*EXERCISE INSTRUCTIONS:* Gather every line below that contains the word "agent" and copy each one. Treat uppercase and lowercase as different.

*DATASET EXCERPTS:*

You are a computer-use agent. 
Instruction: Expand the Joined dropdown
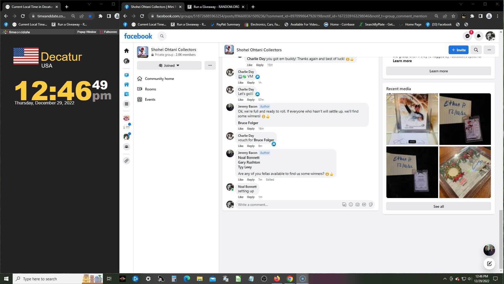click(169, 65)
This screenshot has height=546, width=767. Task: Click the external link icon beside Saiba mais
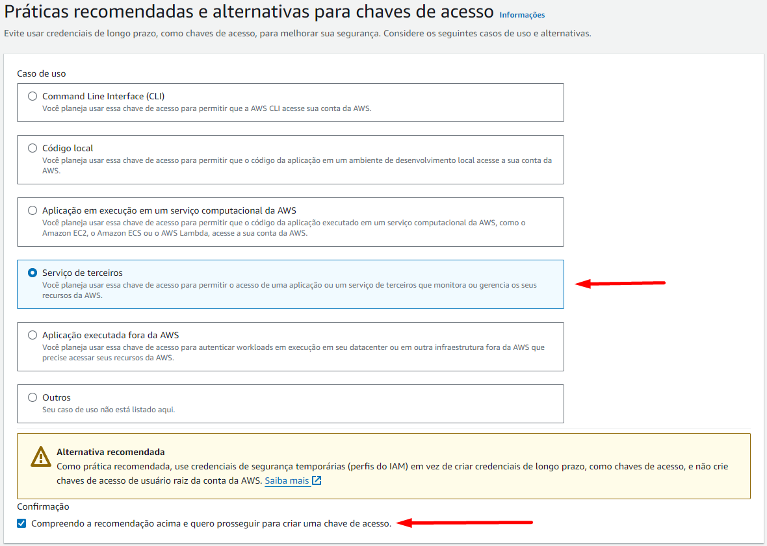pyautogui.click(x=316, y=480)
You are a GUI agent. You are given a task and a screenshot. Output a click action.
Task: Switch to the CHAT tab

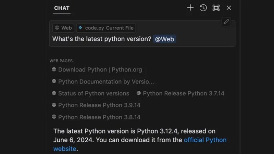pos(62,8)
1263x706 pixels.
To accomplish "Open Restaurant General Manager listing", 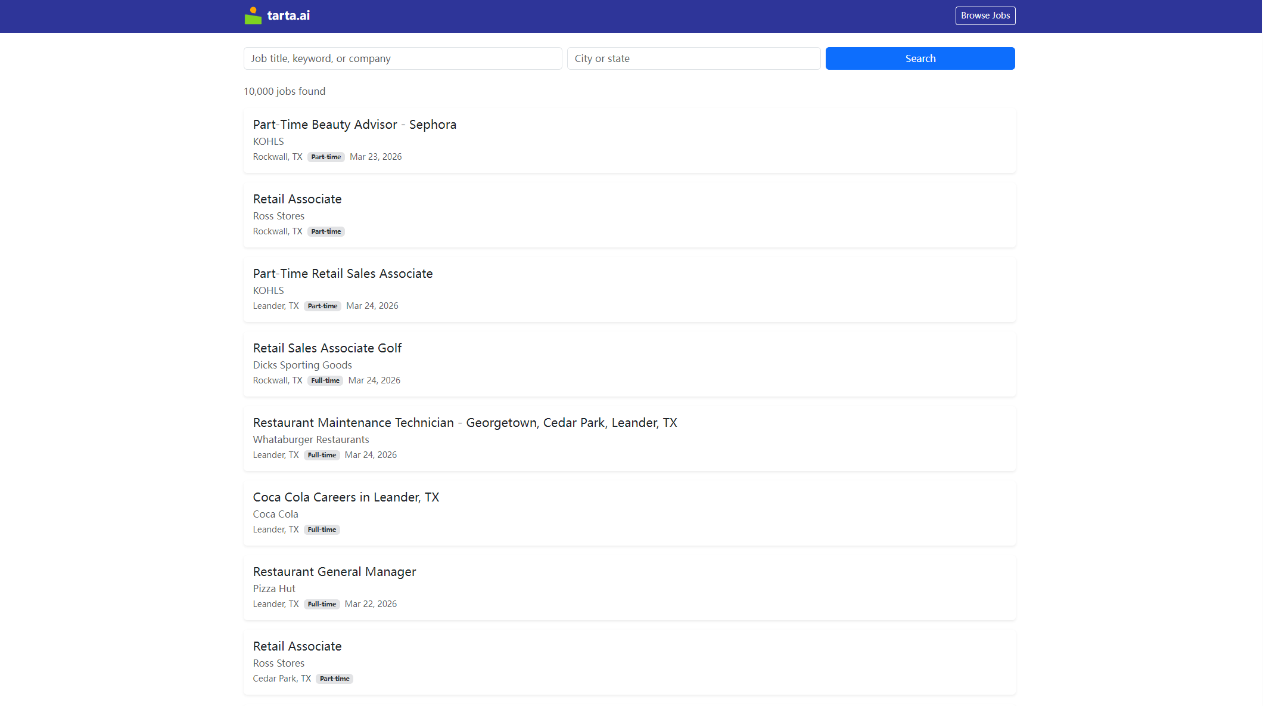I will (x=334, y=572).
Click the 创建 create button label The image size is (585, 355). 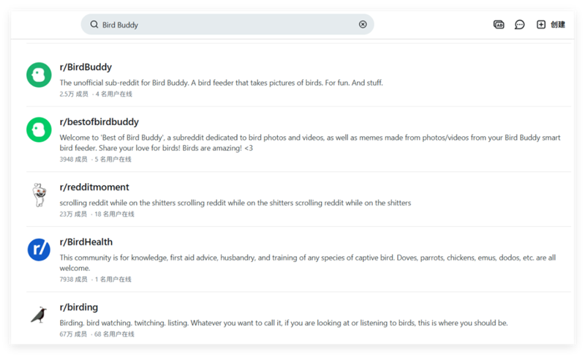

*REPLY:*
You are a computer-use agent. 
You are a GUI agent. You are given a task and a screenshot. Output a click action.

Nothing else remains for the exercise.